= Code page 942 =

IBM character set for Japanese

Code page 942 (abbreviated as CP942 or IBM-942) is one of IBM's extensions of Shift JIS. The coded character sets are JIS X 0201, JIS X 0208, IBM extensions for IBM 1880 UDC and IBM extensions. It is the combination of the single-byte Code page 1041 and the double-byte Code page 301.

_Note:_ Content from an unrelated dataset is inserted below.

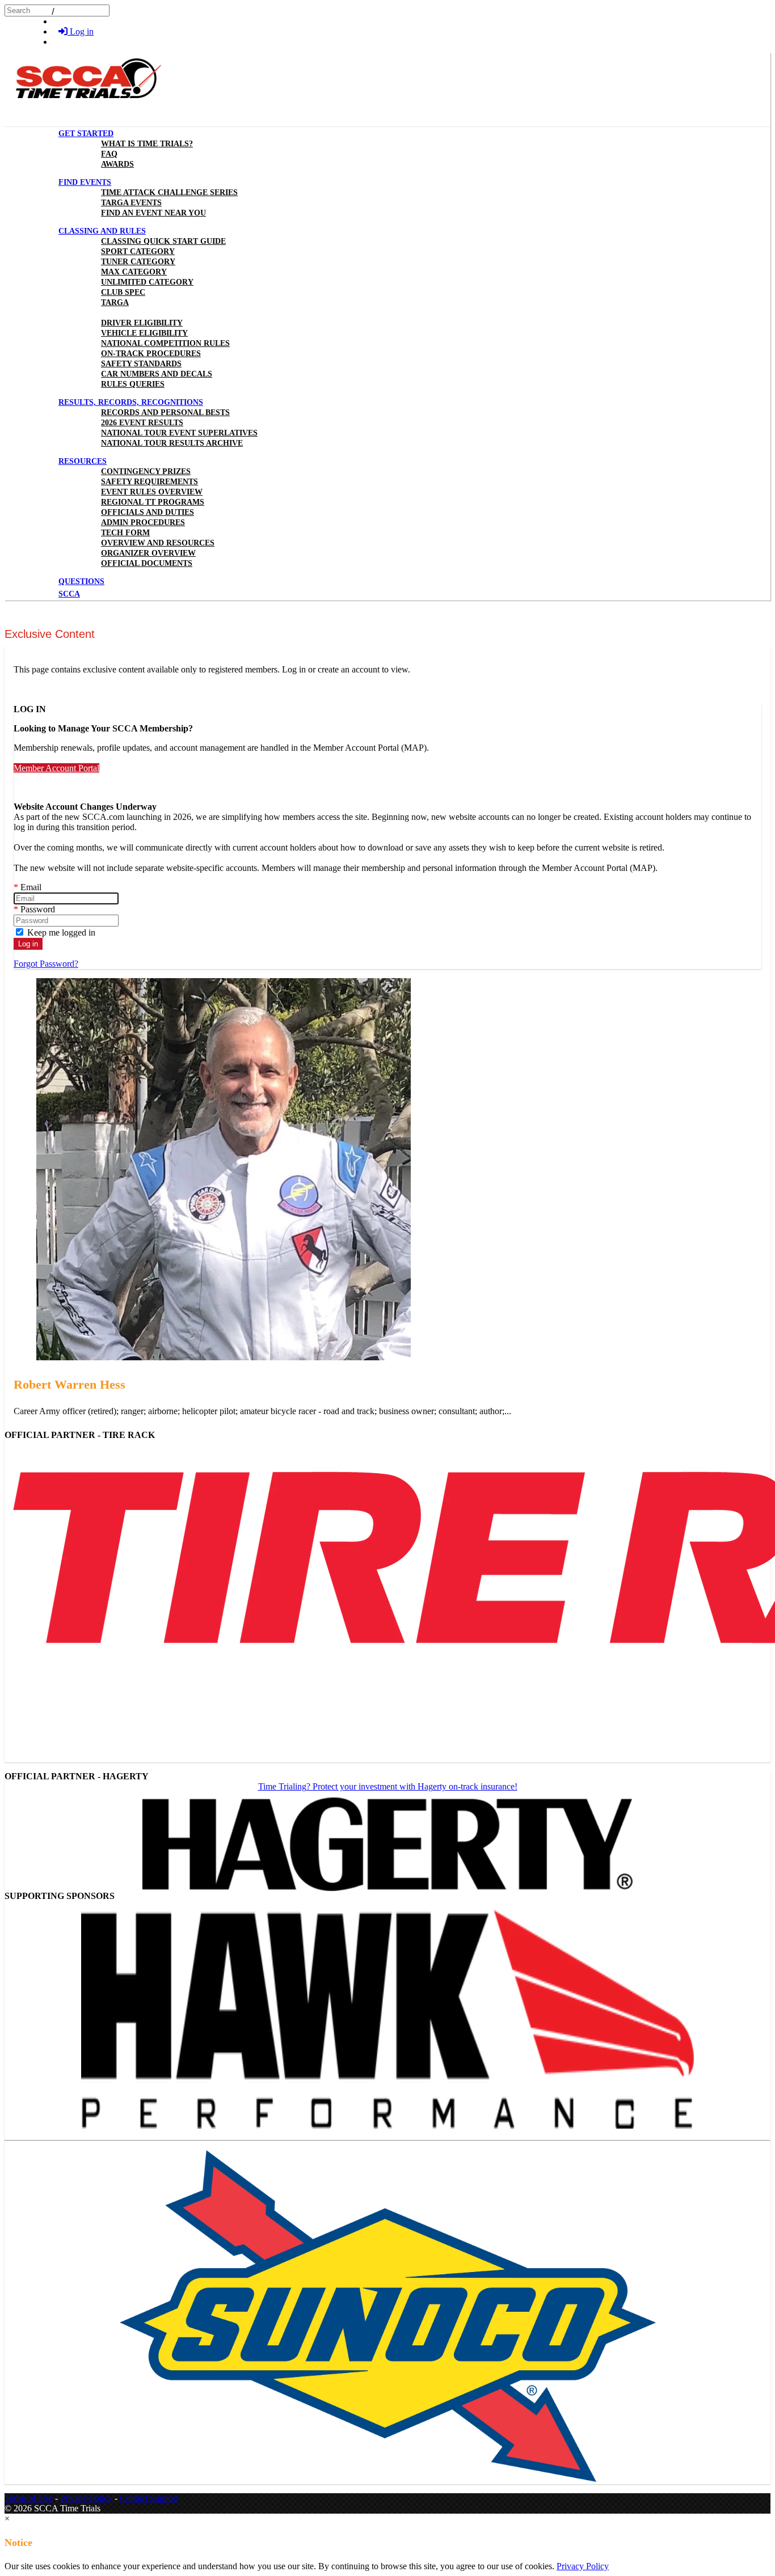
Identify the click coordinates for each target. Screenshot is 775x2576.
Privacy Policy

It is a superset of IBM-932, differing in its use of Code page 1041 in place of Code page 897 for its single byte codes. Code page 1041 is an extension of Code page 897 and adds five single-byte characters. 0x80 is mapped to the cent sign (¢), 0xA0 is mapped to the pound sign (£), 0xFD is mapped to the not sign (¬), 0xFE is mapped to the backslash (\) and 0xFF is mapped to the tilde (~). These are all unassigned in Code page 897 and therefore IBM-932.

Code page 942 contains standard 7-bit ISO 646 codes, and Japanese characters are indicated by the high bit of the first byte being set to 1. Some code points in this page require a second byte, so characters use either 8 or 16 bits for encoding.

Code page 1041, and therefore Code page 942, uses 0x5C for the Yen sign (¥) and 0x7E for the overline (‾), matching the lower half of JIS X 0201 rather than US-ASCII. However, the version of Code page 942 used in International Components for Unicode (called "ibm-942_P12A-1999" or "x-IBM942C") uses US-ASCII mappings for single-byte characters between 0x20 and 0x7E. This results in duplicate mapping for the tilde (0x7E and 0xFF) and the backslash (0x5C and 0xFE).